CHAPTER 28 #2
Since climbing down the ladder with Arwen slung over her hadn’t been an option, yet again, Iro regretted not using her vampire abilities more, causing her to be too out of practice to ensure that they would be okay.
She landed with a loud thump, and the wind was knocked out of her as she hit the ground hard.
Arwen landed on top of her. They couldn’t lie there for long without being noticed, but Iro couldn’t move just yet.
She felt it now and shifted Arwen off to the side to see that one of the silver knives, which she had brought and stowed in her weapon’s vest, had touched her skin and had cut her just enough to draw blood.
She couldn’t do anything about it, and she really had to go now, because if Cassia was anywhere in that house, she’d smell her soon.
Jumping with a vest full of weapons that could kill her hadn’t been her best move, but speed had been more important.
Iro managed to get herself up, but now she had to find an easier way of escape than climbing over tall fences.
There should be a back alley that she could use, but she needed a gate.
She looked, swiveling her head until she found a gate that led somewhere.
Anywhere away from Cassia would work at this point, so she picked Arwen up, feeling the pain just above her hip from where the knife had cut.
It wouldn’t kill her, but she needed to eat and get out of the sun.
It would be setting soon, which would help, but her energy was draining fast, so she was putting them both at risk.
Arwen was also in transition, and the sun would drain her even faster.
Iro moved to the wall she’d already climbed over once and got Arwen to the top of it probably on adrenaline alone.
She repeated the movement she’d made with the ladder, and once on the other side of it, she carried Arwen through the yard and to the gate that would lead to the front and not a back alley.
That was good.
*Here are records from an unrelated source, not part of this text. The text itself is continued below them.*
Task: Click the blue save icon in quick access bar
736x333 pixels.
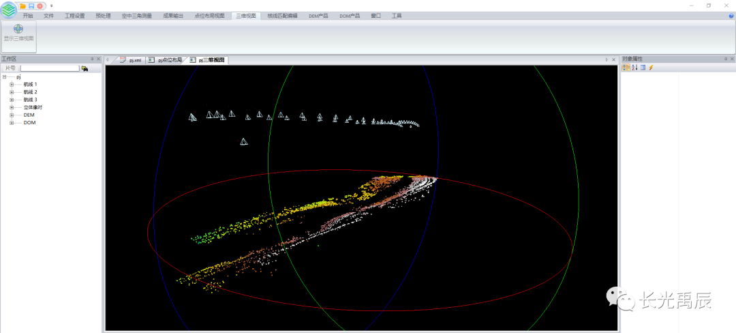Action: [31, 5]
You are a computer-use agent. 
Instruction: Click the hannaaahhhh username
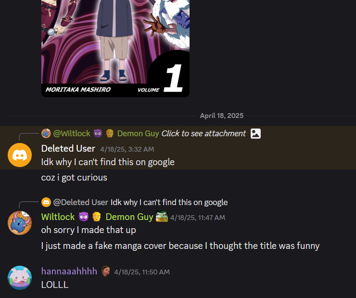pos(69,271)
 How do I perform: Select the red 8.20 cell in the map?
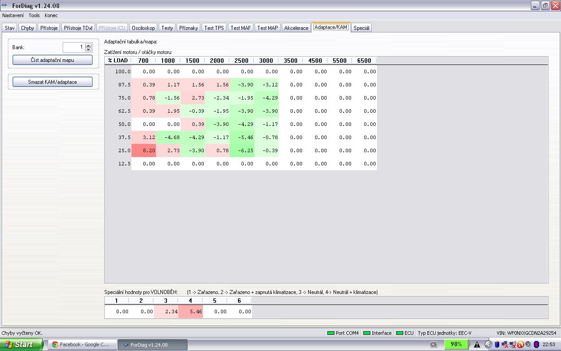[x=144, y=150]
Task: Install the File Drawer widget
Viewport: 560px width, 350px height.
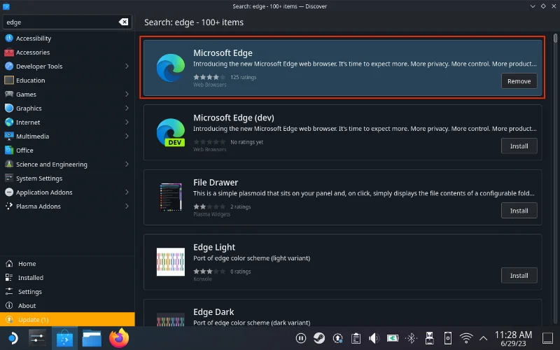Action: pos(519,211)
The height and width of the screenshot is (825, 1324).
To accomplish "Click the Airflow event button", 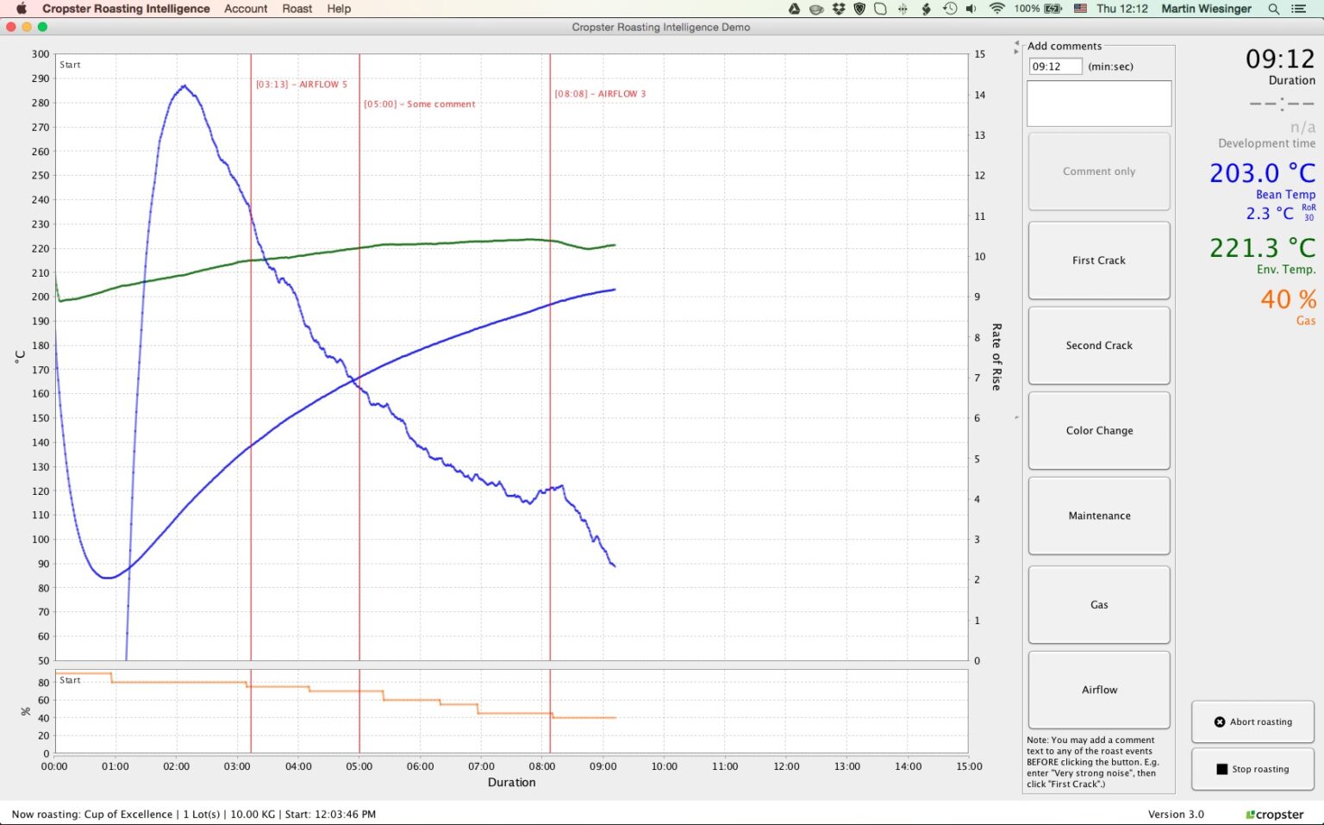I will point(1098,690).
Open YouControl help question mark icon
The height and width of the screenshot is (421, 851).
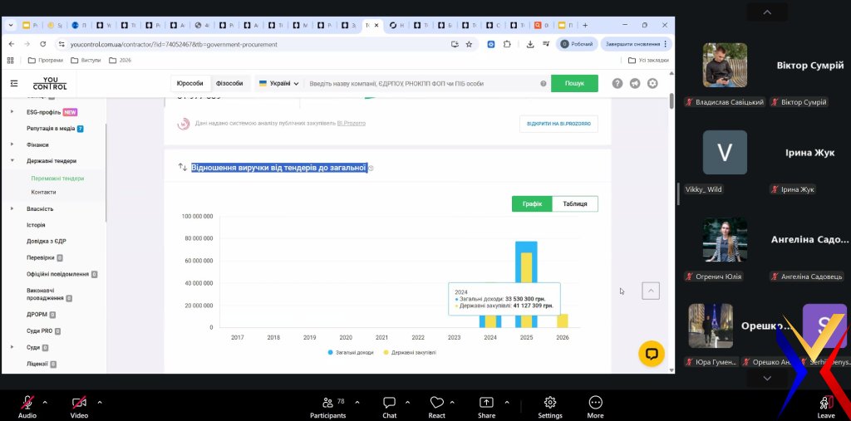coord(617,83)
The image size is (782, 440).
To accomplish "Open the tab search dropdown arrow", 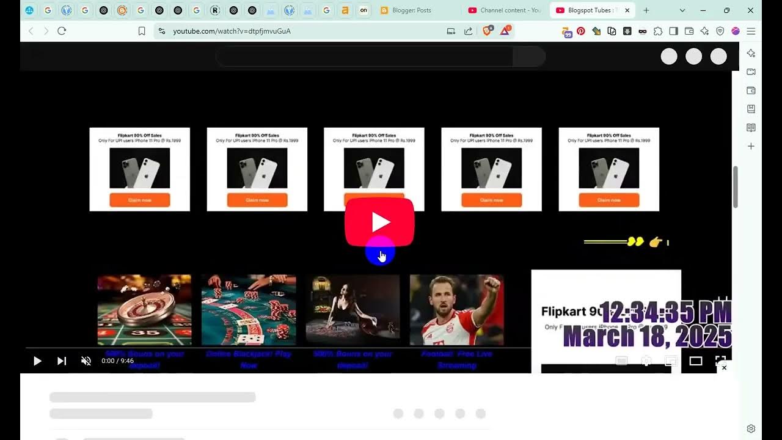I will 682,10.
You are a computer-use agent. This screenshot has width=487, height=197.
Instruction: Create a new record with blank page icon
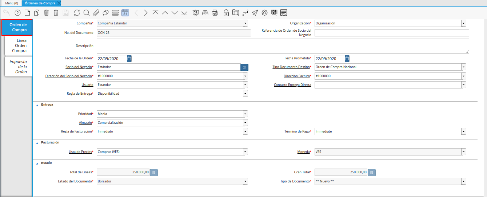tap(27, 13)
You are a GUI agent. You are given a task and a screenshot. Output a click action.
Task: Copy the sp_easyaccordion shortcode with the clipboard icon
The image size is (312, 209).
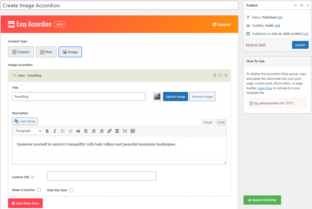[x=251, y=103]
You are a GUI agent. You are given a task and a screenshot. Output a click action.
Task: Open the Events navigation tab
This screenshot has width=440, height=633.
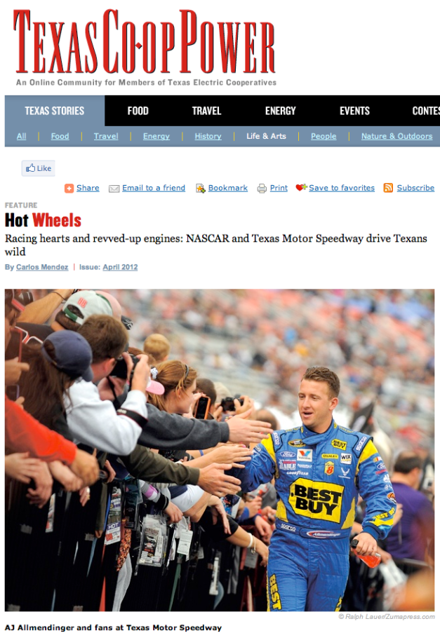click(354, 111)
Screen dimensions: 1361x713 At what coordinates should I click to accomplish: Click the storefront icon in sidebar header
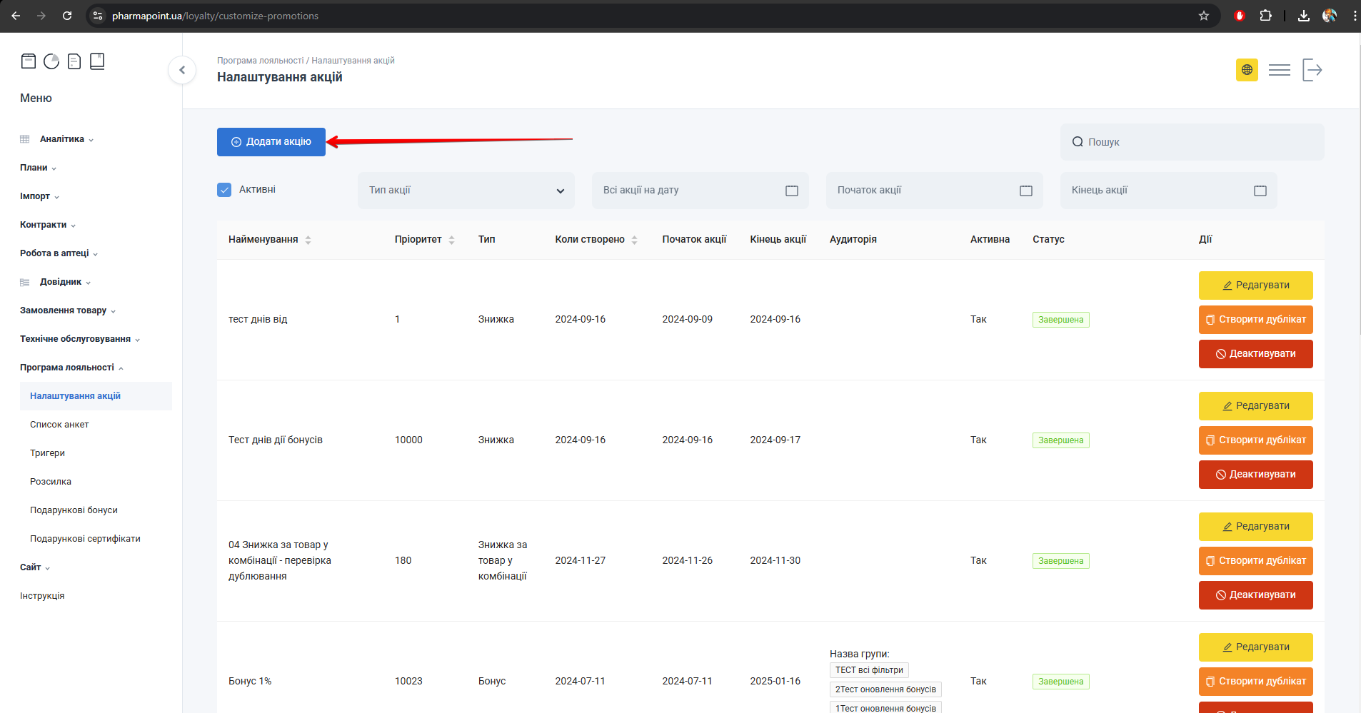tap(29, 61)
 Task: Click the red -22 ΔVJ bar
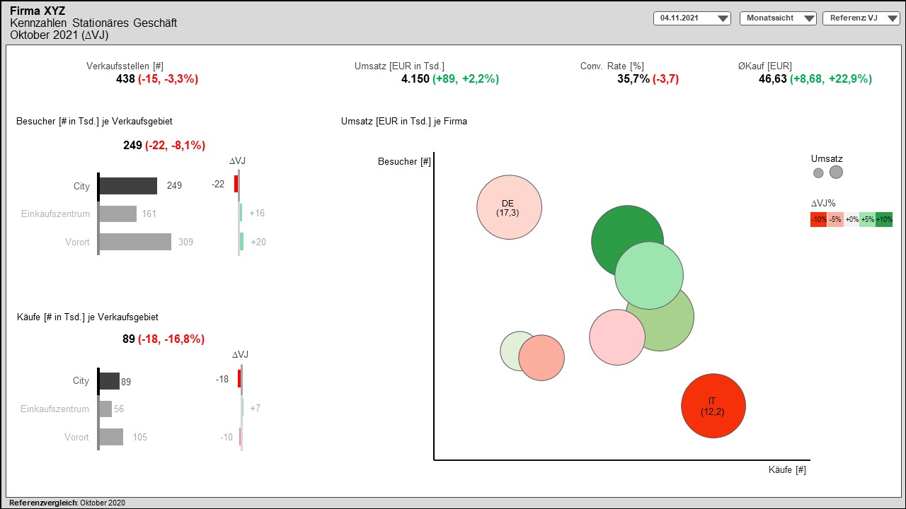click(x=236, y=185)
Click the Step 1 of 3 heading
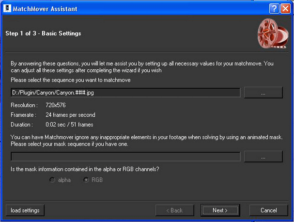Viewport: 294px width, 222px height. click(x=43, y=33)
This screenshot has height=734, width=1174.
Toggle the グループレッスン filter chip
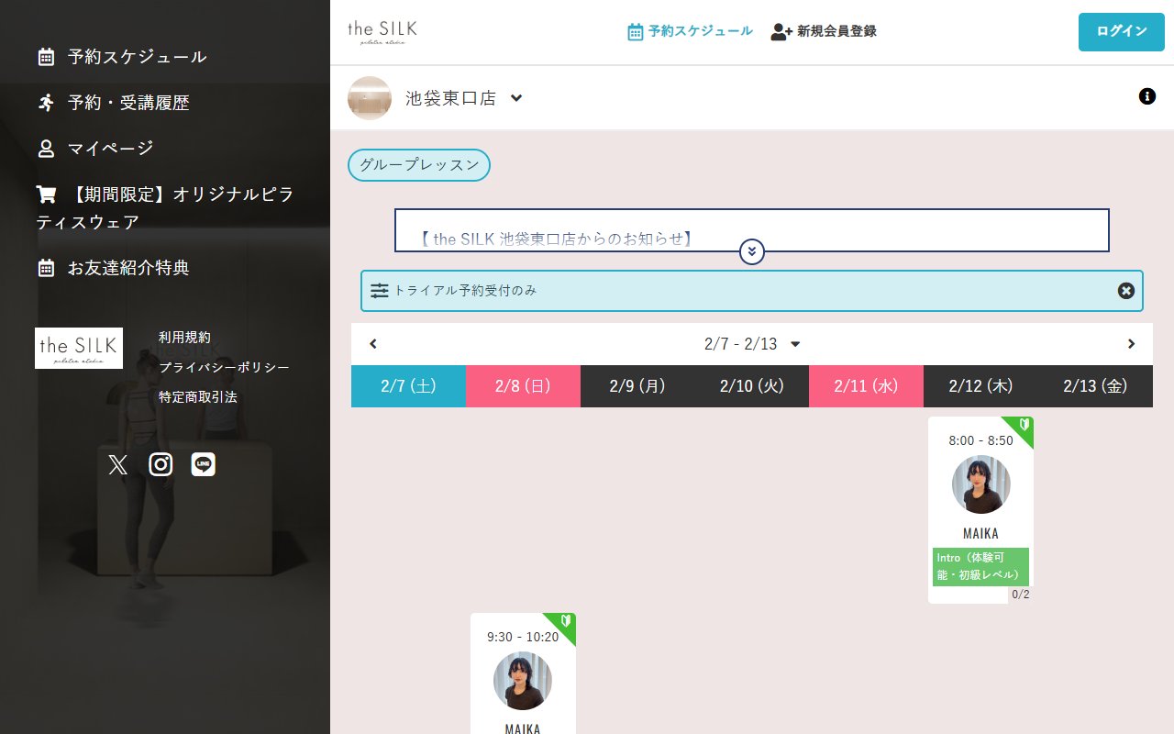[419, 165]
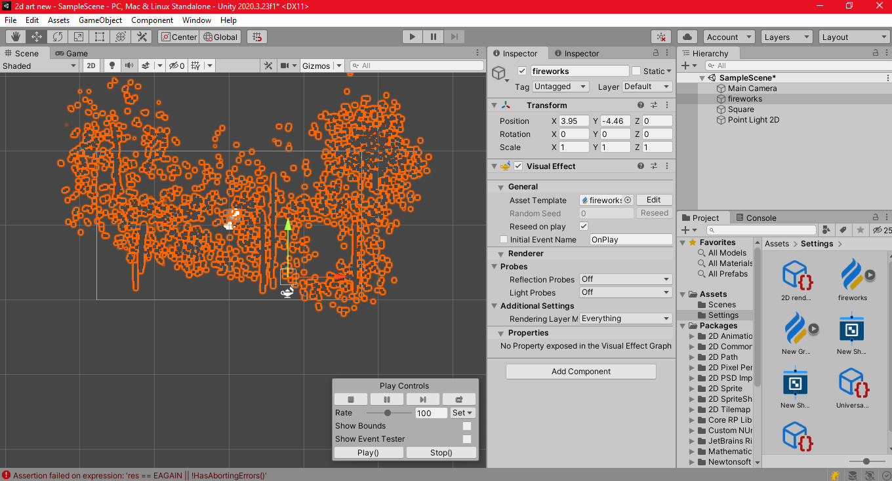The width and height of the screenshot is (892, 481).
Task: Switch to the Game tab
Action: (x=77, y=53)
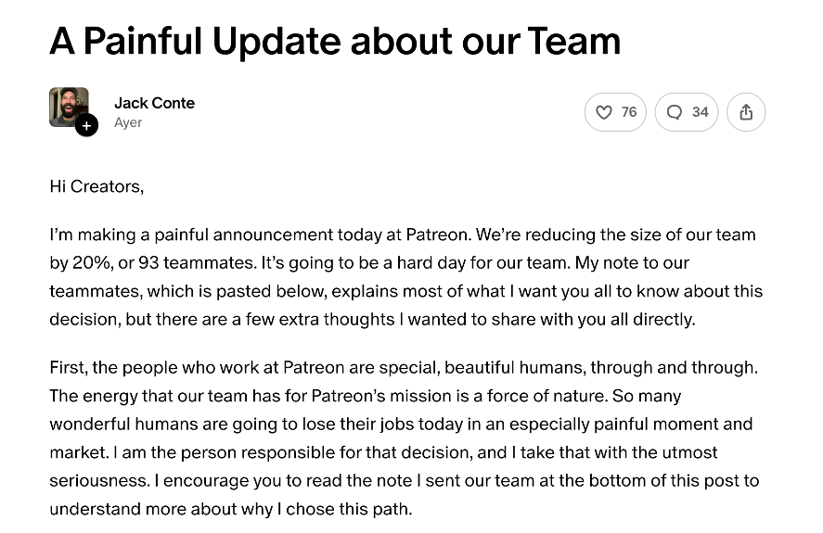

She’d parked her car a block away, and it was closer from this house.
She hadn’t thought about what it would look like to be carrying a dead woman over her shoulder to get back to her car, though, so she thought about waiting there, hidden until Arwen woke up, but their smell would get them discovered where they stood.
She really had no choice. She used everything she had in her to scoop and carry Arwen, figuring she could tell people that her girlfriend had had one too many at a bachelorette party and she was just taking her home.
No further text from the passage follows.